#### DATA TO EXAMINE ####
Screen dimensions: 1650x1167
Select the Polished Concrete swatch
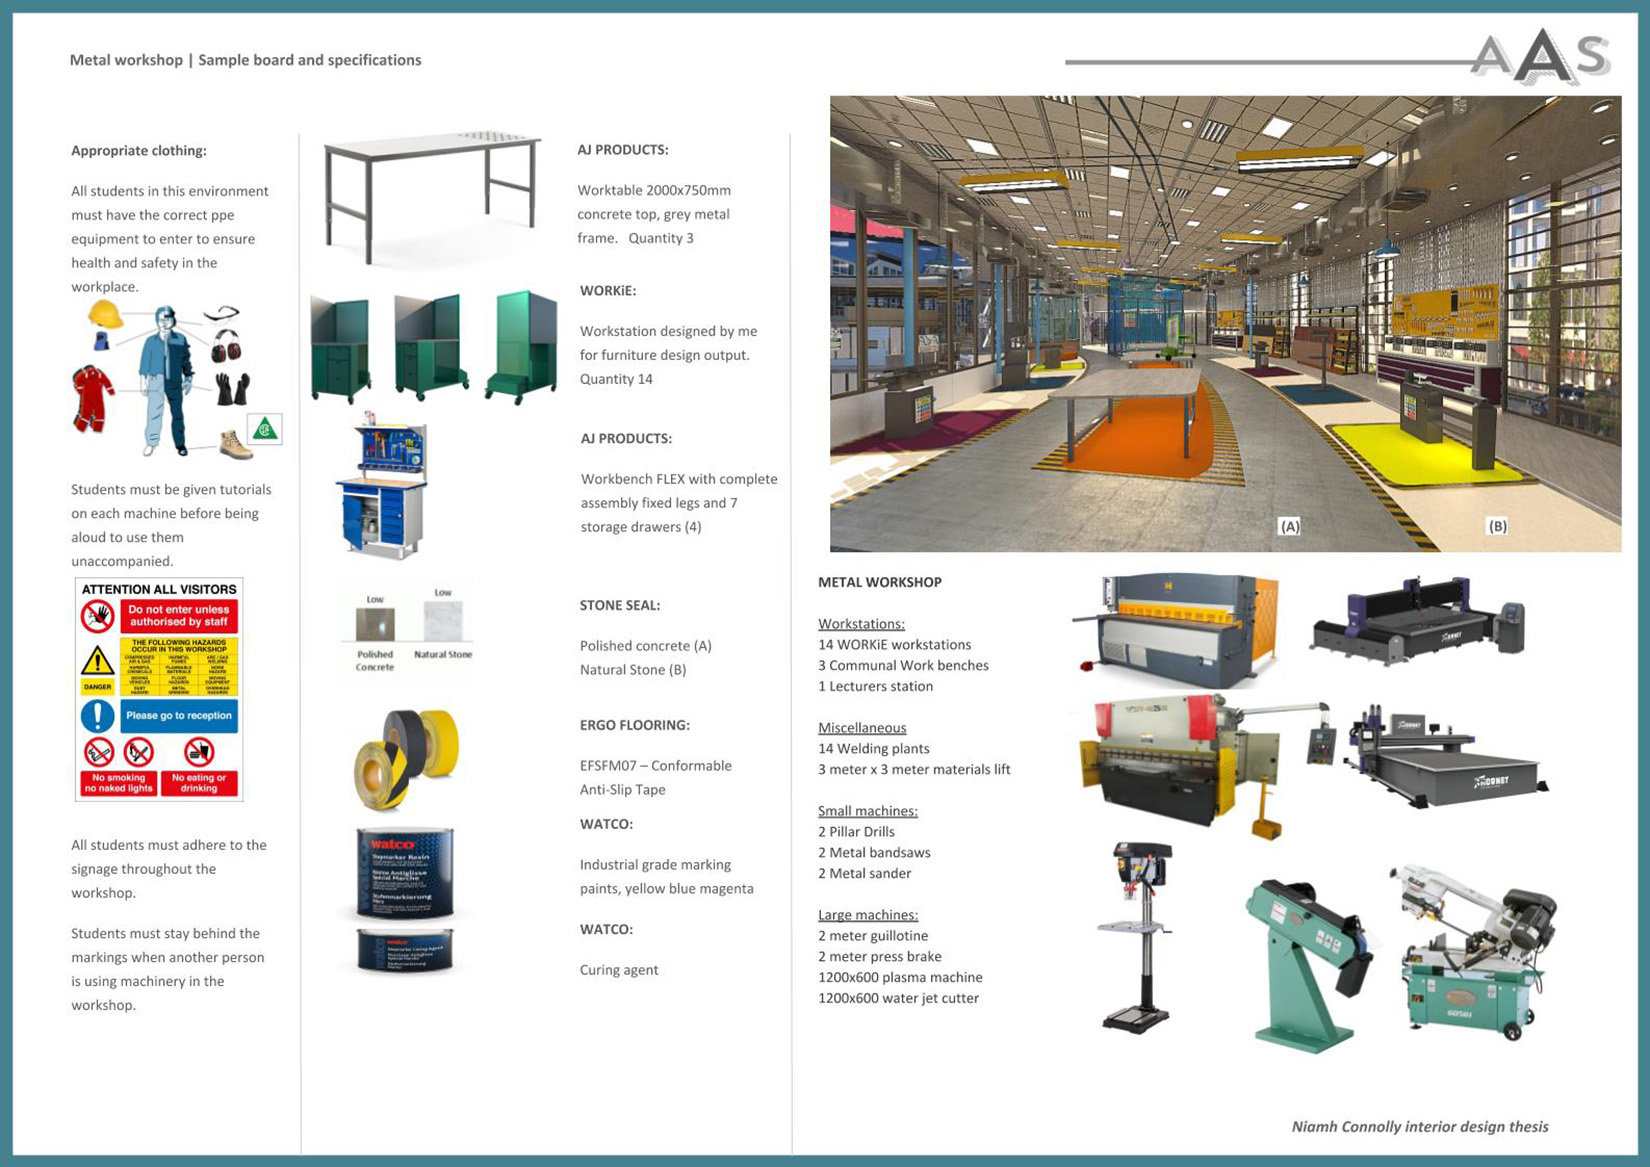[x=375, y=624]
####
#### DATA TO EXAMINE ####
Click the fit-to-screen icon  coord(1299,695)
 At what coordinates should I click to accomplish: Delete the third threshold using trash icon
####
#### DATA TO EXAMINE ####
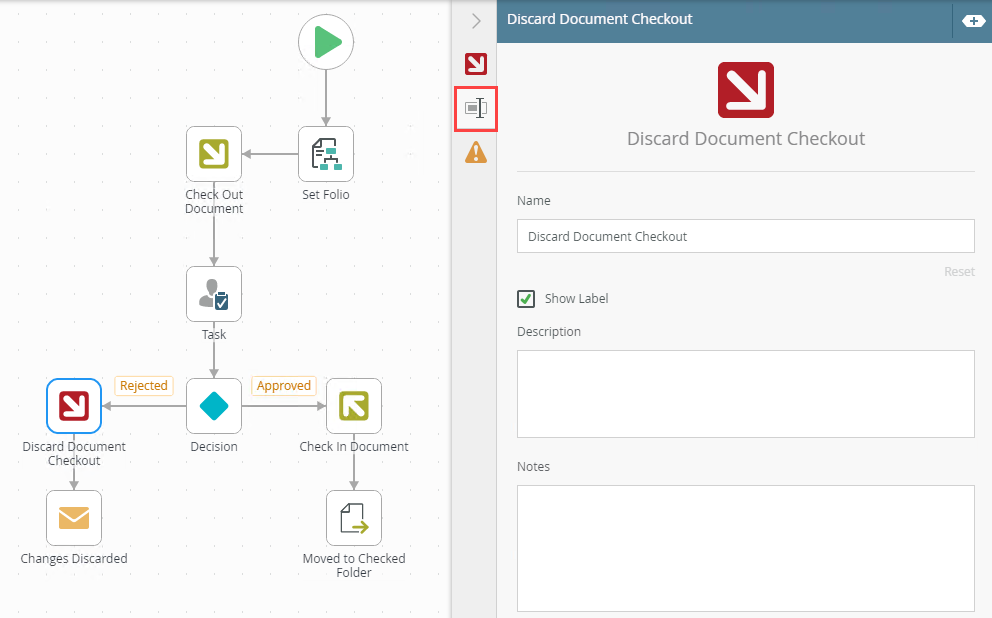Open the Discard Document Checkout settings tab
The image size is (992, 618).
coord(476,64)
####
_WORK TASK_:
Retype word for word everything in the listing above from the line that holds "Click the fit-to-screen" down to the line that holds "At what coordinates". Keep both end lines and leave out the rest.

_WORKED SOLUTION_:
Click the fit-to-screen icon  coord(1299,695)
 At what coordinates should I click to accomplish: Delete the third threshold using trash icon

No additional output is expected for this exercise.